- Born: 1949 (age 76–77)

Academic background
- Education: Durham University (BA) Nuffield College, Oxford (DPhil)

Academic work
- Discipline: Population geography
- Institutions: Queen Mary University of London

= Philip Ogden =

British geographer (born 1949)

Philip Ernest Ogden (born 1949) is a British geographer specialising in population geography.

He is emeritus professor of geography at Queen Mary University of London (QMUL), where he also held a number of senior administrative positions.

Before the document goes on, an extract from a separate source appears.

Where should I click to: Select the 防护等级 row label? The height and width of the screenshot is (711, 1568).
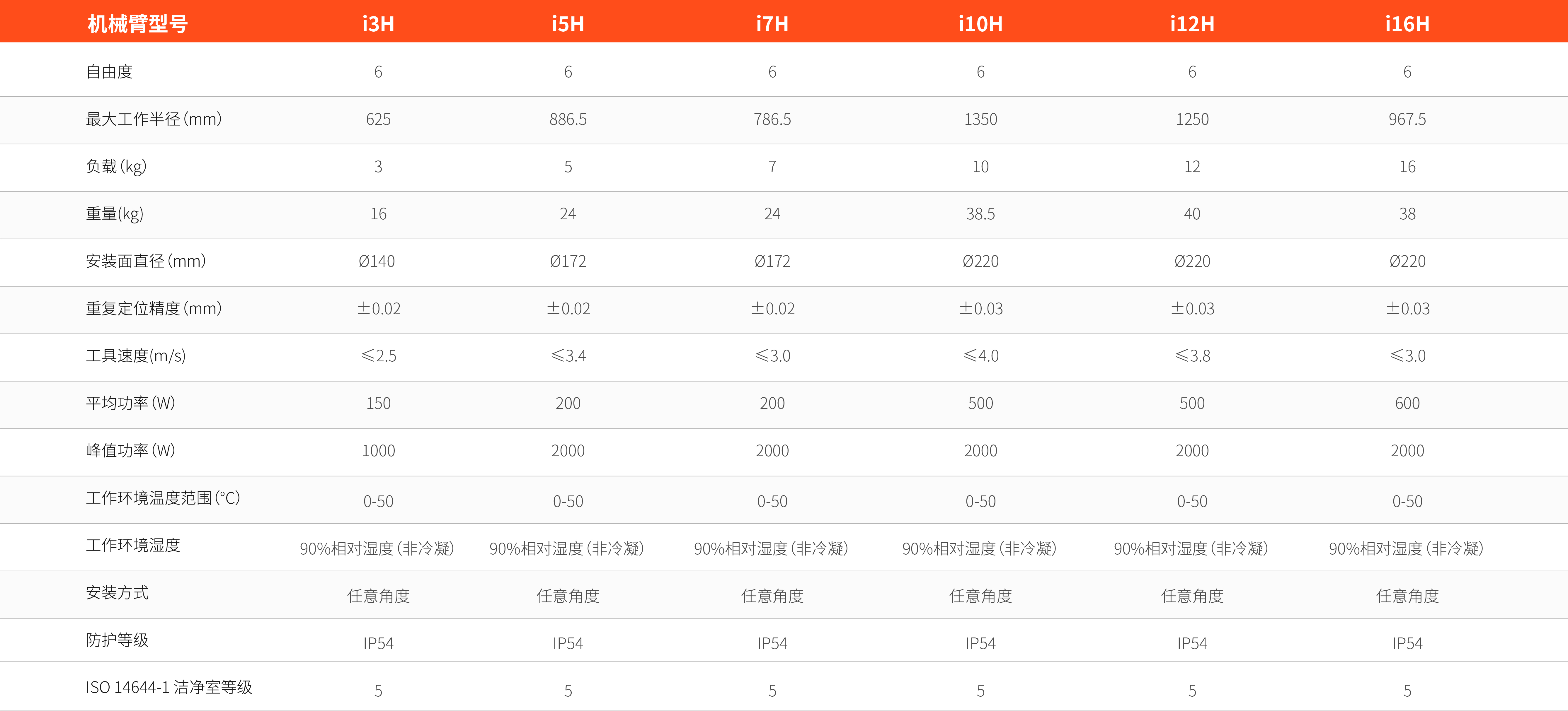coord(118,640)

==Early life and education==
Ogden graduated from Durham University with a first-class degree in Geography in 1970. He received his DPhil from Nuffield College, Oxford in 1975.

==Career and research==
Ogden spent the bulk of his academic career at Queen Mary, becoming professor of geography and serving as head of the Department of Geography from 1992 to 1996. He was vice-principal for humanities and social sciences from 1998 to 2006 and senior vice-principal from 2005 until 2011. He also served as acting principal of Queen Mary in 2009.

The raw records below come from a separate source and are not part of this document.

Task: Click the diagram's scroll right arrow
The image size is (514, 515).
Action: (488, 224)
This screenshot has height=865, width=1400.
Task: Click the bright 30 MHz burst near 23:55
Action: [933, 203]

Ogden's research has focused on population and demographic change, particularly migration, changing household structures and urban populations in Britain, France and other parts of Europe. He has also examined migration between the French Caribbean and metropolitan France, as well as demographic change in London's Docklands.

Ogden was elected an Academician of the Academy of Social Sciences in 2009.

The annual lecture jointly organised by Queen Mary and the University of London Institute in Paris was renamed the Philip Ogden Paris Lecture in 2019, recognising his role in developing the partnership between the two institutions.

==Personal life==
In 2009, Ogden was made a Freeman of the City of London, and in 2012 he joined the livery of the Worshipful Company of Drapers. He served as Master of the company in 2018–19.